Они скинули тяжелые флотские ватники, остались в тельняшках. Тельняшки были не парадные, не киношные, а настоящие: растянутые, вытертые, с пятнами пота и масла, с заштопанными местами, пахнущие лодочным отсеком, табаком, металлом, машинной гарью и той мужской теснотой, в которой люди годами живут плечом к плечу, ругаются, спасают друг друга, молчат о главном и потом, когда расходятся, все равно остаются связанными невидимой переборкой.
Док еще немного ворчал про пагубу северного климата, про начальство, про несбывшуюся кафедру и тройничный нерв, потом голос его ослаб, размазался, и он уснул. Хромов выключился сразу, резко, по-флотски: только что сидел, прищуривался, хлопал слепней — и вот уже спит, положив ладонь неподалеку от монтировки.
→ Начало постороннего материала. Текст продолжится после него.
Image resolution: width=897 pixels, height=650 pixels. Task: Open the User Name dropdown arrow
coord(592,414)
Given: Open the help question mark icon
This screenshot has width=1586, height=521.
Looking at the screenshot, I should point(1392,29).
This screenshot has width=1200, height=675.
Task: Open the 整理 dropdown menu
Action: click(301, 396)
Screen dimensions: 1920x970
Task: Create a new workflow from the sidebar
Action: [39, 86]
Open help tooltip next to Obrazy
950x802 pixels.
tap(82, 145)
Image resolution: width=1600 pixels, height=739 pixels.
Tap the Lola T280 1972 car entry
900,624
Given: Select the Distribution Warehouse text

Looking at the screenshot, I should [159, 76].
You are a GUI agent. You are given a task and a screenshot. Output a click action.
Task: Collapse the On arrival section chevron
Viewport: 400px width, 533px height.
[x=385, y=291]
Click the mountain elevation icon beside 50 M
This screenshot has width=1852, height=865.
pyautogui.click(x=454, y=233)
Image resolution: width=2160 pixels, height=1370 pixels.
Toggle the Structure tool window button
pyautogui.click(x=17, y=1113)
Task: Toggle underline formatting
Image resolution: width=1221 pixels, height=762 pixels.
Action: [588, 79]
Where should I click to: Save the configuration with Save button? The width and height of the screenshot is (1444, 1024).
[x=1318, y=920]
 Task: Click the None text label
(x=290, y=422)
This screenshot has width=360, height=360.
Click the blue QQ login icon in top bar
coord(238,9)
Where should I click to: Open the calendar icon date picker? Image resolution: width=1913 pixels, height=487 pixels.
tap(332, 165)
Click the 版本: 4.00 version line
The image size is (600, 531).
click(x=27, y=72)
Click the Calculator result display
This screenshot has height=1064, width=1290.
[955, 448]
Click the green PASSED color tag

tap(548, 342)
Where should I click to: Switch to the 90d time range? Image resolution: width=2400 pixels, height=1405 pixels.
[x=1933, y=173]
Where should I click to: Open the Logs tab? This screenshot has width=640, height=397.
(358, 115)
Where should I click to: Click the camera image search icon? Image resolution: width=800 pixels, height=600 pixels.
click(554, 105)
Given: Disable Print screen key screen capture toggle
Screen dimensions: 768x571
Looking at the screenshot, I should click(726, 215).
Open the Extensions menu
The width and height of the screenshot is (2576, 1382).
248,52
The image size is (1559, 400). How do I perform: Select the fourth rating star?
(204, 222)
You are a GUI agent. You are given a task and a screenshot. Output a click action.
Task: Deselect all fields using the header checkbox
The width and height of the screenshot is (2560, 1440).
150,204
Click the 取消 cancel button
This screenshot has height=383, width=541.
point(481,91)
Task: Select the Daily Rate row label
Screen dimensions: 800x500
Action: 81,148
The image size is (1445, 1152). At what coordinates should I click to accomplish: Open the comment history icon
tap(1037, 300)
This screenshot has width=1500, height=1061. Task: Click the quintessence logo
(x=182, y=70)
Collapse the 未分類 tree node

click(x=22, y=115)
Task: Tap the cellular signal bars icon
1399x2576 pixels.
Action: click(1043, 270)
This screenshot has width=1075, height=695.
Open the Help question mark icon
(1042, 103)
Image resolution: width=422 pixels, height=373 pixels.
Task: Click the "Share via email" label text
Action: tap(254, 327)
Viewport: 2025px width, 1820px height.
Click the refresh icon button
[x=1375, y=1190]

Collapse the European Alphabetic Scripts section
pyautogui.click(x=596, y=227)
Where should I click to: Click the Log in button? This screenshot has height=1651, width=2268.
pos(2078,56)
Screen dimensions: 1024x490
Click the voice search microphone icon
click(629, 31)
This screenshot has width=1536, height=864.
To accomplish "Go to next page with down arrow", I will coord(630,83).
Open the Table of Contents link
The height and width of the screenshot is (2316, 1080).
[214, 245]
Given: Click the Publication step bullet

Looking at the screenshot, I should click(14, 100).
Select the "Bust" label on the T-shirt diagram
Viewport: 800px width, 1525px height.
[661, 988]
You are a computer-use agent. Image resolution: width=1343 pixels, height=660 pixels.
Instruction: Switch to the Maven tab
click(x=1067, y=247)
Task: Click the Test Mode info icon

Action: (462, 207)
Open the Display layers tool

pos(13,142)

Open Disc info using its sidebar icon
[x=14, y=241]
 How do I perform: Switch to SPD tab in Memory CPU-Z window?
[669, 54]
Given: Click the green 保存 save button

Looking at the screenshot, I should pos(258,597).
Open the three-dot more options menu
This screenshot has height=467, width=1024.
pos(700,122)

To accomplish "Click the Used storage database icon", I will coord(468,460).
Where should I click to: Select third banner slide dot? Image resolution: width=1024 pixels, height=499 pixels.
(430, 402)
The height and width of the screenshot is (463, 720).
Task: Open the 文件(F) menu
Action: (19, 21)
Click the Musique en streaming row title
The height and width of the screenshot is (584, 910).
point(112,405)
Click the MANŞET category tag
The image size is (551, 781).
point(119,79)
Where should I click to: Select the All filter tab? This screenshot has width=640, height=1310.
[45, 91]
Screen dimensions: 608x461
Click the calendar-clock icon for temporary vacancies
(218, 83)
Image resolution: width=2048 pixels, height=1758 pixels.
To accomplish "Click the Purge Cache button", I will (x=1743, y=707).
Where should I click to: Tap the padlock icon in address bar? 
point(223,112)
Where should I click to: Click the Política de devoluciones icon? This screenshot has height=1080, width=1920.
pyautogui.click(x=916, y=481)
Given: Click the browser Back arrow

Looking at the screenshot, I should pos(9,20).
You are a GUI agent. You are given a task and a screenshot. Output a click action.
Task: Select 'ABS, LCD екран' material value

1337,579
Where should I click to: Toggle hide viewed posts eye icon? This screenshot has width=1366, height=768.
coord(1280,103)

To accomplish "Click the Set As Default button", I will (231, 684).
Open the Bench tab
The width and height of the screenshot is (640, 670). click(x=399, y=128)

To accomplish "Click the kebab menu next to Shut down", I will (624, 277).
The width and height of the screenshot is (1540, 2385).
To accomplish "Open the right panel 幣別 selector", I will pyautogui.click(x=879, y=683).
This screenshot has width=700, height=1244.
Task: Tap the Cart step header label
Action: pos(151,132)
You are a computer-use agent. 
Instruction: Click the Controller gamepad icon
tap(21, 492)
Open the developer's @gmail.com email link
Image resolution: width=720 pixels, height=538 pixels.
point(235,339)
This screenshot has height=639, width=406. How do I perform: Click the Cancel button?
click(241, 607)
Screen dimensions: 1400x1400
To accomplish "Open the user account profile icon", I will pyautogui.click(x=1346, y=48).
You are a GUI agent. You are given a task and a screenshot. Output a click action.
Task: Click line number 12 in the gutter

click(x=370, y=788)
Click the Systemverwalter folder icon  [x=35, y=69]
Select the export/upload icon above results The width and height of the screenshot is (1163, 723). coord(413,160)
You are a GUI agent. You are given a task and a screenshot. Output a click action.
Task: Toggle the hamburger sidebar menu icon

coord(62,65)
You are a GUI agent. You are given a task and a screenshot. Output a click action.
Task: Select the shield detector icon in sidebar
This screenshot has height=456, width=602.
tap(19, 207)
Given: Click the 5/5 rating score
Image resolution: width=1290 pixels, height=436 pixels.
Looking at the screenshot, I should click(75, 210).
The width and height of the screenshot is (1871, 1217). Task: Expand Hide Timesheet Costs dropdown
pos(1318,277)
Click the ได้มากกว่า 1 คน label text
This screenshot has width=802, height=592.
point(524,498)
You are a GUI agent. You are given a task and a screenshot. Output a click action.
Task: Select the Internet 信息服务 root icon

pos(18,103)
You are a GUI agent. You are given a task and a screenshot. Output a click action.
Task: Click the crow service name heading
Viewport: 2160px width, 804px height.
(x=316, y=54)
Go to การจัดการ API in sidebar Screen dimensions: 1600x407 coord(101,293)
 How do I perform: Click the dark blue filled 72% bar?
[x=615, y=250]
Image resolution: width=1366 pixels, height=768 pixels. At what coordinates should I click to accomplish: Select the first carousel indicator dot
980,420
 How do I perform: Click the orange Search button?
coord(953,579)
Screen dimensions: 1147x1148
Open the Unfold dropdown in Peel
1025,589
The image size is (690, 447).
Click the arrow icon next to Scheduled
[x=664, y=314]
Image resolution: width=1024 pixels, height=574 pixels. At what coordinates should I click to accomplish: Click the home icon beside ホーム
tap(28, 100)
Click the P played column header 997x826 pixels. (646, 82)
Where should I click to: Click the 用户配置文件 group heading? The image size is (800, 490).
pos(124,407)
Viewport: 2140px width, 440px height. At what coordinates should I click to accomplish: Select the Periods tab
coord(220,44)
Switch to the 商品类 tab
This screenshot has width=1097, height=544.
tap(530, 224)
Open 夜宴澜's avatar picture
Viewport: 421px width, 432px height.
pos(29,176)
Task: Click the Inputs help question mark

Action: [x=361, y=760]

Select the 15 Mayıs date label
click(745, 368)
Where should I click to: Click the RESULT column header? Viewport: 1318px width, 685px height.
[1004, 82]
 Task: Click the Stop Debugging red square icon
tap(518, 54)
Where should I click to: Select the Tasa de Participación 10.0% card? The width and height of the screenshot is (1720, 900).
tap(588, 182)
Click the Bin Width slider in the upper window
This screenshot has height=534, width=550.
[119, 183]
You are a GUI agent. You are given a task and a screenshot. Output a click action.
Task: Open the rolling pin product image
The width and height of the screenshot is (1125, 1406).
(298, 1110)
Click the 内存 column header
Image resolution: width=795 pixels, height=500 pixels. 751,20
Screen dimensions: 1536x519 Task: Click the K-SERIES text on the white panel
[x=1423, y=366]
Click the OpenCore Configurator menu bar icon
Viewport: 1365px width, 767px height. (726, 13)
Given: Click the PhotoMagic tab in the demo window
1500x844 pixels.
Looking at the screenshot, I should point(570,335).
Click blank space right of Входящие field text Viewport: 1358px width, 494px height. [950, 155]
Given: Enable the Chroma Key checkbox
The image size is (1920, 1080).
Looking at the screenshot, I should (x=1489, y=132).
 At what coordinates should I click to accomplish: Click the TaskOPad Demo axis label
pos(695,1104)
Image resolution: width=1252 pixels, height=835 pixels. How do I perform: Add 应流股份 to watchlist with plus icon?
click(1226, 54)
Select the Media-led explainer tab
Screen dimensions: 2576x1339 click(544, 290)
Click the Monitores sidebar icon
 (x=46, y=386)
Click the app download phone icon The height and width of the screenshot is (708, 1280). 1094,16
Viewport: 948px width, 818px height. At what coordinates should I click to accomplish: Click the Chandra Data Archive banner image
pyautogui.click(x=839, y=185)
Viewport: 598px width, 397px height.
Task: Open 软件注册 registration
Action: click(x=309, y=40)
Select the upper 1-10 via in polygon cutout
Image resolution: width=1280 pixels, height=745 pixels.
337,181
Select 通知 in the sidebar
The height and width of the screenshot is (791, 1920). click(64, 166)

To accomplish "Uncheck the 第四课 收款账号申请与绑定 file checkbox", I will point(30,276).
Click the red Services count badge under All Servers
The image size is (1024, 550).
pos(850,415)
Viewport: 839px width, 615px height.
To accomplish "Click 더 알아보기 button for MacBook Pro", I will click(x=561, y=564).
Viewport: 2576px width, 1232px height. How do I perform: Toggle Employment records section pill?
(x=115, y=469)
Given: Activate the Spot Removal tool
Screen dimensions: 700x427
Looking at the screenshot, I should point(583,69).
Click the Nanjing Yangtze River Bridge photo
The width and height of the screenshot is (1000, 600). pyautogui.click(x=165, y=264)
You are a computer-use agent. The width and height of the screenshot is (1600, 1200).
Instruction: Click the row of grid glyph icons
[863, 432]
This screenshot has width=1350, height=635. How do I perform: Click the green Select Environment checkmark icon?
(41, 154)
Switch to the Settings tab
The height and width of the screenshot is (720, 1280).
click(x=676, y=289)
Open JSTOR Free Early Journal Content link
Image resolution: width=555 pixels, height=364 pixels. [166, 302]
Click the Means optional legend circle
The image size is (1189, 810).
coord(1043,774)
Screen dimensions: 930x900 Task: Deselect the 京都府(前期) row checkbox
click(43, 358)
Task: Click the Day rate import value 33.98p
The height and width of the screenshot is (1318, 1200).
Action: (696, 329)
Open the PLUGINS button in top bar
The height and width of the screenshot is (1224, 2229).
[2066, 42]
Даже во сне он не выглядел беспомощным. Он был похож на человека, который отдыхает, но не сдает поста.
Наступила полуденная тишина.
Однако в лесу тишина никогда не бывает пустой. В ней щелкал остывающий двигатель. В ней мягко картавил ручей из ржавой трубы. В ней звенел комар. В ней где-то далеко стучал дятел, будто кто-то крошечным молотком чинил лес изнутри. Под мхом шла своя тайная работа: ползли жуки, тлели старые иглы, корни пили воду, грибы раздвигали землю своими белыми невидимыми пальцами. Все это не нарушало покоя, а делало его глубже. Так бывает только на Севере: чем внимательнее слушаешь, тем яснее слышишь, что мир живет без тебя, жил до тебя и будет жить после.